Putting vast amounts of fluids into the body shortly before a test would dilute the urine sample to the point where alarms are triggered, said Greg Aiello, NFL vice president for public relations. Diluted samples are considered positive tests under NFL rules.

"They're not beating the test," Aiello said. "The only way to mask urine in the test is by drinking large amounts of water, which would register as a positive anyway."

NFL players with no drug violations are tested once a year, between April 20 and Aug. 9, Aiello said. The team trainer is notified the night before each test that a position group of players -- no names are provided at that point -- must undergo screens the next morning.

Players are observed while providing their urine sample. That type of monitoring discourages the use of synthetic or other people's urine that can be dumped into the collection cup as a proxy. "If monitors are doing their job, there's no way to beat that," said Frank Uryasz, president of the National Center for Drug Free Sport, which conducts the NCAA's testing program.

But players still could attempt to alter the quality of their own urine.

The active ingredient in marijuana, THC, is stored in a body's fat cells for anywhere from 30 to 90 days, depending on the size of the person and the frequency of use. Drug tests look for metabolites that show the use of pot, while also evaluating the sample to determine if it meets standards consistent with urine.

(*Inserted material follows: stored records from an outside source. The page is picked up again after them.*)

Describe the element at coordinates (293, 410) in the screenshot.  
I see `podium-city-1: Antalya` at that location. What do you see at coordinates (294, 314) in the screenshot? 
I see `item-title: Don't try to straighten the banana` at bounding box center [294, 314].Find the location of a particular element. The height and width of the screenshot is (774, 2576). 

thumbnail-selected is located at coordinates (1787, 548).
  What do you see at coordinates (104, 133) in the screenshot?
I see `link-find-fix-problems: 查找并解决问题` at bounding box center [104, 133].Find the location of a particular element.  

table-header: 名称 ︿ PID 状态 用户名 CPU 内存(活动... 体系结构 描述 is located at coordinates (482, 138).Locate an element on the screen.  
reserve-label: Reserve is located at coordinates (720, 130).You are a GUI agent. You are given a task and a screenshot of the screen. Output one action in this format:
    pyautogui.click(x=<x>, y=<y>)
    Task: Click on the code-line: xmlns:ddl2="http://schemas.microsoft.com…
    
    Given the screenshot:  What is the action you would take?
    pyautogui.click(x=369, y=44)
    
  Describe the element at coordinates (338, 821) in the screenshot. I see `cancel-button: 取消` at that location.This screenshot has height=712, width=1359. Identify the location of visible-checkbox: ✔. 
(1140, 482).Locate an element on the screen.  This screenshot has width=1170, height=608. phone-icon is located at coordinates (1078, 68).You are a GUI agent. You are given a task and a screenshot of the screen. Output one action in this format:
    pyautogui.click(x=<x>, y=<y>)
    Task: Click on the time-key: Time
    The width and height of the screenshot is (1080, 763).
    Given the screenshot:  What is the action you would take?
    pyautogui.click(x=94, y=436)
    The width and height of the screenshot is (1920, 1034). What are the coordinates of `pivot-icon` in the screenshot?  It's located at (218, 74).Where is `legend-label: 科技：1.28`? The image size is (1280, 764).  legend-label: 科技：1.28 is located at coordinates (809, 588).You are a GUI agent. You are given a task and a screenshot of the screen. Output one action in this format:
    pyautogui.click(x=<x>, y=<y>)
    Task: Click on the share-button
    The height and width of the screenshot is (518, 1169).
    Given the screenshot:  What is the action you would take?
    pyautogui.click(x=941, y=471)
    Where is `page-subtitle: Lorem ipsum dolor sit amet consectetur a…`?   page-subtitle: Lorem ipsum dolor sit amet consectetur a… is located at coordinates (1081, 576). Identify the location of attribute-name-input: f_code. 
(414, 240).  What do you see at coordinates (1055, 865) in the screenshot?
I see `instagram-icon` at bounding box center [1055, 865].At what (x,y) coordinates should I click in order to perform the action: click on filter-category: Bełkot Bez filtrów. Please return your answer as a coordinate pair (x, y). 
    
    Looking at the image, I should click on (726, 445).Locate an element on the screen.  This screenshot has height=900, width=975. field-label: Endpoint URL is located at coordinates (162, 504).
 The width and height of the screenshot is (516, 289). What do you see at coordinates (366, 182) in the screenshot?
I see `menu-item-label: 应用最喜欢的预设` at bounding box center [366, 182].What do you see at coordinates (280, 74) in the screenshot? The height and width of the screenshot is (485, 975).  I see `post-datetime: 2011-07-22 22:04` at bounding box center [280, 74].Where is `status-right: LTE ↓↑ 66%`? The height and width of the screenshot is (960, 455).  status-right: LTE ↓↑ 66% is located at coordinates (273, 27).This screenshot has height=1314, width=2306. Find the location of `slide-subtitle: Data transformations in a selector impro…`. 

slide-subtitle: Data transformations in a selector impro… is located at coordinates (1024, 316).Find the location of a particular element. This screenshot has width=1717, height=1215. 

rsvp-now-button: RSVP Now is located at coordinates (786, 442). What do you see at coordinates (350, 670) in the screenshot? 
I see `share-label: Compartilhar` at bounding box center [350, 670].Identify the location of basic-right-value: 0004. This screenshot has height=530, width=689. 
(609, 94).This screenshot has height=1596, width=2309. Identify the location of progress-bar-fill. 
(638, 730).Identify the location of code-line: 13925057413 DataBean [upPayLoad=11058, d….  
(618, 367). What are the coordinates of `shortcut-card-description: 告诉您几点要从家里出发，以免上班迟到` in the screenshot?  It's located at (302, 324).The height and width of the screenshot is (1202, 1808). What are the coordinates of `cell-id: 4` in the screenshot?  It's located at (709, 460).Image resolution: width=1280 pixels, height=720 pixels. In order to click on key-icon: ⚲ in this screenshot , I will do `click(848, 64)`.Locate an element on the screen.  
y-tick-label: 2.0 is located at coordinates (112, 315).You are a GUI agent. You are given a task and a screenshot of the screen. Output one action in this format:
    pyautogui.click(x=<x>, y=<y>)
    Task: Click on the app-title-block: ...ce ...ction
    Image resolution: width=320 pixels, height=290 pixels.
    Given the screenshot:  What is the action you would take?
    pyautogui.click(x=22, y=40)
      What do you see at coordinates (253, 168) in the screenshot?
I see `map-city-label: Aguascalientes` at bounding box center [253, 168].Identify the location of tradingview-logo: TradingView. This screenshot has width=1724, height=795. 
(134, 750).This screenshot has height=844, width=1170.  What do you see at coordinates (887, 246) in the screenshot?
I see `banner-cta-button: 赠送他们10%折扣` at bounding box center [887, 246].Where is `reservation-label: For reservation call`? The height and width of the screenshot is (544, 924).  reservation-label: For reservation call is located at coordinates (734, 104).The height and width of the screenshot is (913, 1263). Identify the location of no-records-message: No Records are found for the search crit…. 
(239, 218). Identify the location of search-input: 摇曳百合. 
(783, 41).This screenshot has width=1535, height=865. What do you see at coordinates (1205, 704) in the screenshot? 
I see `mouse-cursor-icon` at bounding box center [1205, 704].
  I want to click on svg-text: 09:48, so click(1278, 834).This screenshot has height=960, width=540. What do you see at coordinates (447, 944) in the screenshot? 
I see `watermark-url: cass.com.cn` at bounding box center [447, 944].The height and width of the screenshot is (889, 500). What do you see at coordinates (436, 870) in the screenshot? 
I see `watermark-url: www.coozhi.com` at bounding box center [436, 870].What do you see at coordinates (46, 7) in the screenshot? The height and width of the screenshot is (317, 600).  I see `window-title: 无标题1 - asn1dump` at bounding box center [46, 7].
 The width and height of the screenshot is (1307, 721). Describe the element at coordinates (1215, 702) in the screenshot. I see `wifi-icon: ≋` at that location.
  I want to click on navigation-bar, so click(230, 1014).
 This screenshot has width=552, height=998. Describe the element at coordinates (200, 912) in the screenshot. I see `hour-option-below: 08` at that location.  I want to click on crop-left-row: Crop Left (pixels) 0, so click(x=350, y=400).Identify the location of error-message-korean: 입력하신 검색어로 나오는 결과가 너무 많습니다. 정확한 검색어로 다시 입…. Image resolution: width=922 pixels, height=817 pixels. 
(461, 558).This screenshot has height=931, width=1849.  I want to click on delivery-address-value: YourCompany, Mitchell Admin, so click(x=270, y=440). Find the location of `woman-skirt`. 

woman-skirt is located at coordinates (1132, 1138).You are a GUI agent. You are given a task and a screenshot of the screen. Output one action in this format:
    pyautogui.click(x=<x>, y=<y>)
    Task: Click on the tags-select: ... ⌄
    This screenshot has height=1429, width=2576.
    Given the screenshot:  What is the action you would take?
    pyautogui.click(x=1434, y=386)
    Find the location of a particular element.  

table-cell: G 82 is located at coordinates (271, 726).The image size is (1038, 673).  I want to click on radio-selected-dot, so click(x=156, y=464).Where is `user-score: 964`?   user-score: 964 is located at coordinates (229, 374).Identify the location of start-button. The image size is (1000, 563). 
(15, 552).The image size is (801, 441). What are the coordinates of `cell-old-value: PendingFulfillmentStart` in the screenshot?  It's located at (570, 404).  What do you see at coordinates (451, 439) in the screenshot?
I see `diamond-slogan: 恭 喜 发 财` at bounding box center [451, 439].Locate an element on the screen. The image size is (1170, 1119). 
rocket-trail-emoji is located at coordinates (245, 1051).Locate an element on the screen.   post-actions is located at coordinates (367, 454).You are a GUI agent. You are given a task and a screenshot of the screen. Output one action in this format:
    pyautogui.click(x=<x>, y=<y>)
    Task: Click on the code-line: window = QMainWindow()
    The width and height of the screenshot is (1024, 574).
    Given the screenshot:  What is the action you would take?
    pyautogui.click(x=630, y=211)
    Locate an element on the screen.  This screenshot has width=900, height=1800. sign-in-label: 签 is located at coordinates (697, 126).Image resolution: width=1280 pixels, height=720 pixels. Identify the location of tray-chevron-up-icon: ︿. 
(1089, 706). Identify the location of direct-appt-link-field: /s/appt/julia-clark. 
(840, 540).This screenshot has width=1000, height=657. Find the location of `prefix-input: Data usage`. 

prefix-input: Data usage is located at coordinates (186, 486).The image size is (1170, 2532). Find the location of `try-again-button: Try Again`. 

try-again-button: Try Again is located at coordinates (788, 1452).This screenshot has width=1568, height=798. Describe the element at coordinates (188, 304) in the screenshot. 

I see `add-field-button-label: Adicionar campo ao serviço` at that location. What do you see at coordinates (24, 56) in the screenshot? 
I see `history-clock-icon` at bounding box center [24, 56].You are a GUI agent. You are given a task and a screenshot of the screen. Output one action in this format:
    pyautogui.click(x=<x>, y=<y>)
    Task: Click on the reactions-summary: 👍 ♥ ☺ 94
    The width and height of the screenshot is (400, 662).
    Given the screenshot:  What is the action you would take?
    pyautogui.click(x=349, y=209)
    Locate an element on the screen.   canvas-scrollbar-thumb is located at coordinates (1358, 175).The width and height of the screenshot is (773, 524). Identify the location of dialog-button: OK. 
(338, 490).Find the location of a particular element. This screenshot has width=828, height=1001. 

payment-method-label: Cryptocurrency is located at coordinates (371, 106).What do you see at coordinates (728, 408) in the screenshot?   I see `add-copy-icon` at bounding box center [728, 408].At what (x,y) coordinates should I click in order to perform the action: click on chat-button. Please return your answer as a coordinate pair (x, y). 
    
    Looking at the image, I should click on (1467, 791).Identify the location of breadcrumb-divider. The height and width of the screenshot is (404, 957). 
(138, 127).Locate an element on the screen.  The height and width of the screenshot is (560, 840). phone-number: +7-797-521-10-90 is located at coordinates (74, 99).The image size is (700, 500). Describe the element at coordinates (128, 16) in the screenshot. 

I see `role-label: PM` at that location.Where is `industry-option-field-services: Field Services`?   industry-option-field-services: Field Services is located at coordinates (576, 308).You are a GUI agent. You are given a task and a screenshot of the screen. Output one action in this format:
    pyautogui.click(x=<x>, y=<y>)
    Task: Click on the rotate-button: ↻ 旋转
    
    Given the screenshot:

Masking agents, their makers claim, hold the chemicals in the body. To make the phony, washed-out sample appear like true urine, products like Absolute De-Tox XXL Carbo-Drink also are loaded with creatine and other elements that drug tests look for, Wilson said.

"If our products can beat every other test done at hospital-level labs, I can't see why they wouldn't work on NFL tests," he said.

Aiello and drug-testing experts remain dubious of such claims. But not Williams, who reportedly said of his failure to take a detoxifying liquid, "I was an idiot."

Either way, Williams no longer has to consider such reefer madness. He's somewhere in Asia now.